**Aangeleverde tekst**:
------------------------
De achtergrond van deze € 15.000-grens in de pensioenbepaling is gelegen in de administratieve lasten die ontstonden doordat inwoners van Nederland met een Duitse Rente (Duits socialezekerheidspensioen) onder het oude verdrag te maken kregen met een in Duitsland ingevoerde belastingplicht voor ontvangers van een Duitse Rente. Met de € 15.000-grens in het verdrag worden dergelijke administratieve lasten voor inwoners van Nederland die een bedrag tot en met € 15.000 aan Duitse Rente ontvangen, voorkomen.
Mogelijke inkomensgevolgen
De exacte inkomensgevolgen hiervan zijn afhankelijk van de precieze situatie van de individuele belastingplichtige. Het is mogelijk dat inwoners van Nederland die een klein Duits pensioen ontvangen een hogere belastingdruk ervaren dan op basis van de situatie onder het oude belastingverdrag. In de nieuwe situatie is het kan een hogere belastingdruk dan onder het oude verdrag zich vooral voordoen als een inwoner van Nederland een Duits pensioen van € 15.000 of minder ontvangt en daarnaast een substantieel Nederlands inkomen ontvangt.
------------------------
**Fragment uit dataset**:
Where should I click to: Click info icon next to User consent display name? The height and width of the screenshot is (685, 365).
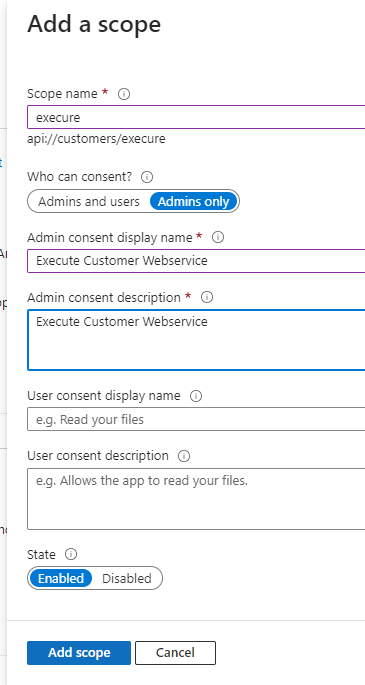pyautogui.click(x=196, y=396)
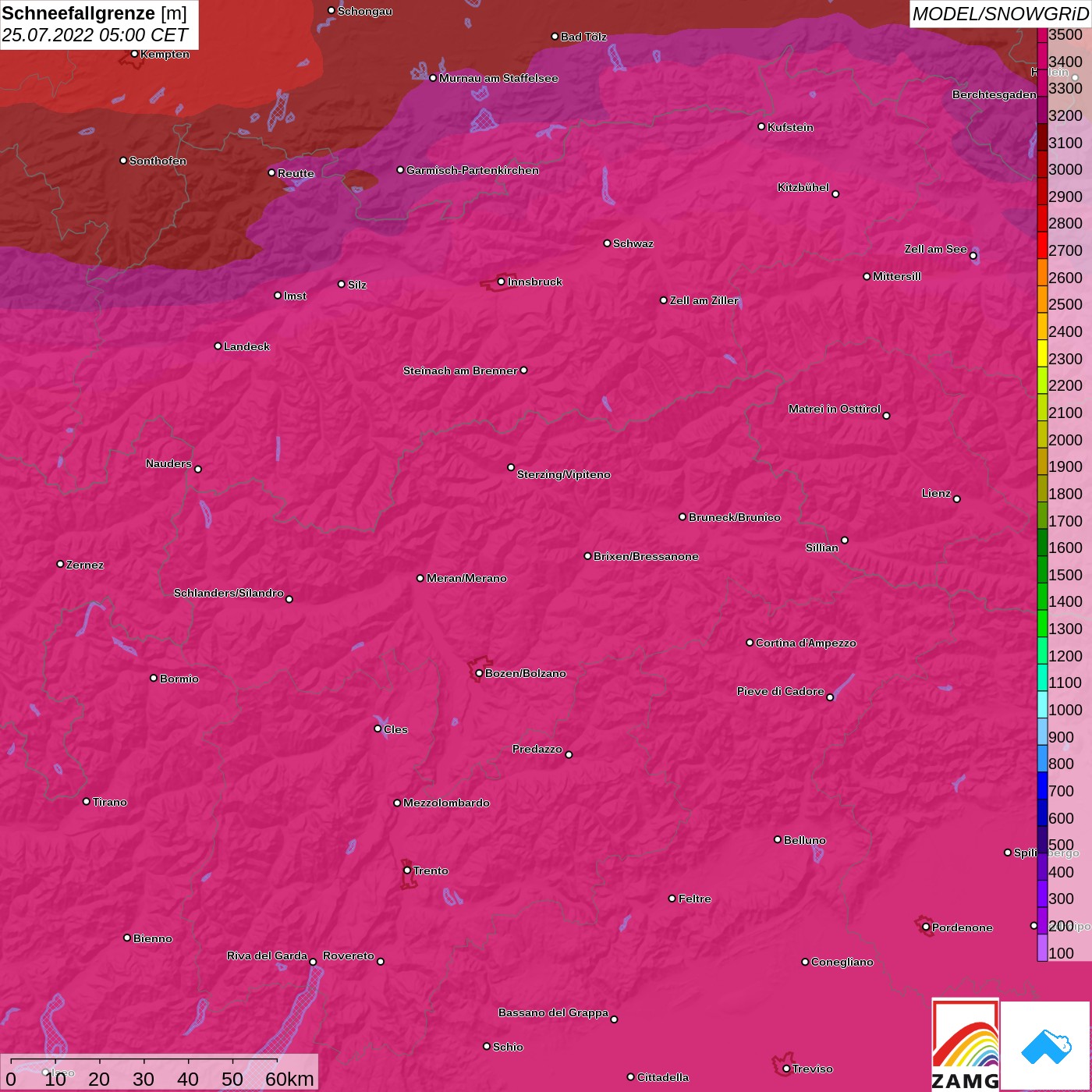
------------------------
**Voltooi het volgende**:
• A. Herhaal woordelijk het deel van de tekst over de € 15.000-grens dat begint met de woorden "Mogelijke inkomensgevolgen" en eindigt met "Nederlands inkomen ontvangt.".
• B. Zeg bij elke uitspraak met ja of nee of die klopt volgens de tekst over de € 15.000-grens, en citeer letterlijk de woorden uit die tekst die de doorslag geven. (i) De € 15.000-grens voorkomt administratieve lasten voor inwoners van Nederland die tot en met € 15.000 aan Duitse Rente ontvangen. (ii) De exacte inkomensgevolgen zijn voor iedere belastingplichtige hetzelfde. (iii) De belastingplicht voor ontvangers van een Duitse Rente werd in Nederland ingevoerd.

**Antwoorden per opdracht**:
• A.
Mogelijke inkomensgevolgen
De exacte inkomensgevolgen hiervan zijn afhankelijk van de precieze situatie van de individuele belastingplichtige. Het is mogelijk dat inwoners van Nederland die een klein Duits pensioen ontvangen een hogere belastingdruk ervaren dan op basis van de situatie onder het oude belastingverdrag. In de nieuwe situatie is het kan een hogere belastingdruk dan onder het oude verdrag zich vooral voordoen als een inwoner van Nederland een Duits pensioen van € 15.000 of minder ontvangt en daarnaast een substantieel Nederlands inkomen ontvangt.

• B.
(i) Ja: "Met de € 15.000-grens in het verdrag worden dergelijke administratieve lasten voor inwoners van Nederland die een bedrag tot en met € 15.000 aan Duitse Rente ontvangen, voorkomen."
(ii) Nee: "De exacte inkomensgevolgen hiervan zijn afhankelijk van de precieze situatie van de individuele belastingplichtige."
(iii) Nee: "een in Duitsland ingevoerde belastingplicht voor ontvangers van een Duitse Rente"